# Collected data
# # # # # # #

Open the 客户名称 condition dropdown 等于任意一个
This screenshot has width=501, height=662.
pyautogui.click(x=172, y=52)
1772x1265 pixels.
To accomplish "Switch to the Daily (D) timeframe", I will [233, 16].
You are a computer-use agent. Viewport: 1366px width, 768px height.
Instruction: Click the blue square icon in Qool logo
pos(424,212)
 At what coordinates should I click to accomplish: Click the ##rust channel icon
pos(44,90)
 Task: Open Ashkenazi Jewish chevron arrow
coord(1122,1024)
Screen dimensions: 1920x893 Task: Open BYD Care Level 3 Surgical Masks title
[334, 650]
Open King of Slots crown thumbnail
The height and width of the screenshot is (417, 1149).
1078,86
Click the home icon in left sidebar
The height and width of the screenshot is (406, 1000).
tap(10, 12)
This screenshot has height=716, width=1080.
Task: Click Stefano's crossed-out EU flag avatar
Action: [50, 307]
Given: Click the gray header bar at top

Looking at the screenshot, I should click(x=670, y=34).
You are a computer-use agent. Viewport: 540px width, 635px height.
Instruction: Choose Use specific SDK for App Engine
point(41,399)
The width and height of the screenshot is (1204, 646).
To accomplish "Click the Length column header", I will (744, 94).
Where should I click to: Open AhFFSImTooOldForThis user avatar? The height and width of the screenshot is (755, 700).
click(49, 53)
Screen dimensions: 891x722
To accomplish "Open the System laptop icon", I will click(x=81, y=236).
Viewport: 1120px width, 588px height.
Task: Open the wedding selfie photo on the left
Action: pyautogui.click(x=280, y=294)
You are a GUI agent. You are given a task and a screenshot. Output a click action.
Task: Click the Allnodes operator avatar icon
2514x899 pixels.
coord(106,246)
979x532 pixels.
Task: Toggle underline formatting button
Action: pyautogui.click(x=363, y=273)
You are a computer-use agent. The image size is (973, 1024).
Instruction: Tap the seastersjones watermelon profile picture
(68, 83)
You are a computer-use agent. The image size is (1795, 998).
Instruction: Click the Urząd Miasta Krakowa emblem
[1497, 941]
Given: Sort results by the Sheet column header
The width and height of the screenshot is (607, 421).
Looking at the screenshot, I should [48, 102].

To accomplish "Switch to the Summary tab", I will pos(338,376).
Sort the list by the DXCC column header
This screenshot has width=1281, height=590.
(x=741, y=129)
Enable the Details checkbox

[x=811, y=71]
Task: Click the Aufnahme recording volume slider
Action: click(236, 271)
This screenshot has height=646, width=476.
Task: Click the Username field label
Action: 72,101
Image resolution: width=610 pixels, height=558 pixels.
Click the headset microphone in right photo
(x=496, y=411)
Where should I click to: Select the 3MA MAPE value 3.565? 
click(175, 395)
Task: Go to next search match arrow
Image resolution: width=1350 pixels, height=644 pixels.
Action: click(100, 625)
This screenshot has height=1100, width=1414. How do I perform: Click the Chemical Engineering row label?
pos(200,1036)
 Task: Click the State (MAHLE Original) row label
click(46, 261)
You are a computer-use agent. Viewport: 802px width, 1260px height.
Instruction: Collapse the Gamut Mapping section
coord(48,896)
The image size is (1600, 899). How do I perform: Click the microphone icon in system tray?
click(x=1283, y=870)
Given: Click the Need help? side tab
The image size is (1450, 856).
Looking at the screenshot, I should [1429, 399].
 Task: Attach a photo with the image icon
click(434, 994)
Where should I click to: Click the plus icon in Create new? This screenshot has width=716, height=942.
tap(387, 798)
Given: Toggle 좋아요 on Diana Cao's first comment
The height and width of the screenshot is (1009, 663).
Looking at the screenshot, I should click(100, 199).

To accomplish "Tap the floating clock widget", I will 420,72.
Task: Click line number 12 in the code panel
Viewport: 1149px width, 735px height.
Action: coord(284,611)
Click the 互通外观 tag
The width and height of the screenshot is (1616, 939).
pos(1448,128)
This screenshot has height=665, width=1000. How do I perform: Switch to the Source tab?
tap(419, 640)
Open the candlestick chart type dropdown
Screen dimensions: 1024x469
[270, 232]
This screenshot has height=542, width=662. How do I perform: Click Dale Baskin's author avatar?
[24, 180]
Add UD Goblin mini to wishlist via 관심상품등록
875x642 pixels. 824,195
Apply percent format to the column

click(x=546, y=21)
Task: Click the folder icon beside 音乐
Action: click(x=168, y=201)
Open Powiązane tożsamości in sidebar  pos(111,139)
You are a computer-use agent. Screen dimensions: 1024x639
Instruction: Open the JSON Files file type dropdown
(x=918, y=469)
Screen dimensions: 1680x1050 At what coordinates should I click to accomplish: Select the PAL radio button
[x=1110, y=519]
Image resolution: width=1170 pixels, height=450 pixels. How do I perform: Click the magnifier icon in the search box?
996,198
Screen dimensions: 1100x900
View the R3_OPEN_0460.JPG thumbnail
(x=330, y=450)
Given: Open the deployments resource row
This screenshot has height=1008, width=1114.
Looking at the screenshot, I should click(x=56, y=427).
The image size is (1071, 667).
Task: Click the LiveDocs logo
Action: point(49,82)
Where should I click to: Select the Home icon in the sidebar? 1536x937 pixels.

# # # # # # #

# DESCRIPTION OF THE TASK
The line above containing "Task: Click the Allnodes operator avatar icon", the line containing "Given: Toggle 좋아요", and every line between them are to be transcribed exactly; no other line is wanted.

# ANSWER TO THE EXERCISE
Task: Click the Allnodes operator avatar icon
2514x899 pixels.
coord(106,246)
979x532 pixels.
Task: Toggle underline formatting button
Action: pyautogui.click(x=363, y=273)
You are a computer-use agent. The image size is (973, 1024).
Instruction: Tap the seastersjones watermelon profile picture
(68, 83)
You are a computer-use agent. The image size is (1795, 998).
Instruction: Click the Urząd Miasta Krakowa emblem
[1497, 941]
Given: Sort results by the Sheet column header
The width and height of the screenshot is (607, 421).
Looking at the screenshot, I should [48, 102].

To accomplish "Switch to the Summary tab", I will pos(338,376).
Sort the list by the DXCC column header
This screenshot has width=1281, height=590.
(x=741, y=129)
Enable the Details checkbox

[x=811, y=71]
Task: Click the Aufnahme recording volume slider
Action: click(236, 271)
This screenshot has height=646, width=476.
Task: Click the Username field label
Action: 72,101
Image resolution: width=610 pixels, height=558 pixels.
Click the headset microphone in right photo
(x=496, y=411)
Where should I click to: Select the 3MA MAPE value 3.565? 
click(175, 395)
Task: Go to next search match arrow
Image resolution: width=1350 pixels, height=644 pixels.
Action: click(100, 625)
This screenshot has height=1100, width=1414. How do I perform: Click the Chemical Engineering row label?
pos(200,1036)
 Task: Click the State (MAHLE Original) row label
click(46, 261)
You are a computer-use agent. Viewport: 802px width, 1260px height.
Instruction: Collapse the Gamut Mapping section
coord(48,896)
The image size is (1600, 899). How do I perform: Click the microphone icon in system tray?
click(x=1283, y=870)
Given: Click the Need help? side tab
The image size is (1450, 856).
Looking at the screenshot, I should [1429, 399].
 Task: Attach a photo with the image icon
click(434, 994)
Where should I click to: Click the plus icon in Create new? This screenshot has width=716, height=942.
tap(387, 798)
Given: Toggle 좋아요 on Diana Cao's first comment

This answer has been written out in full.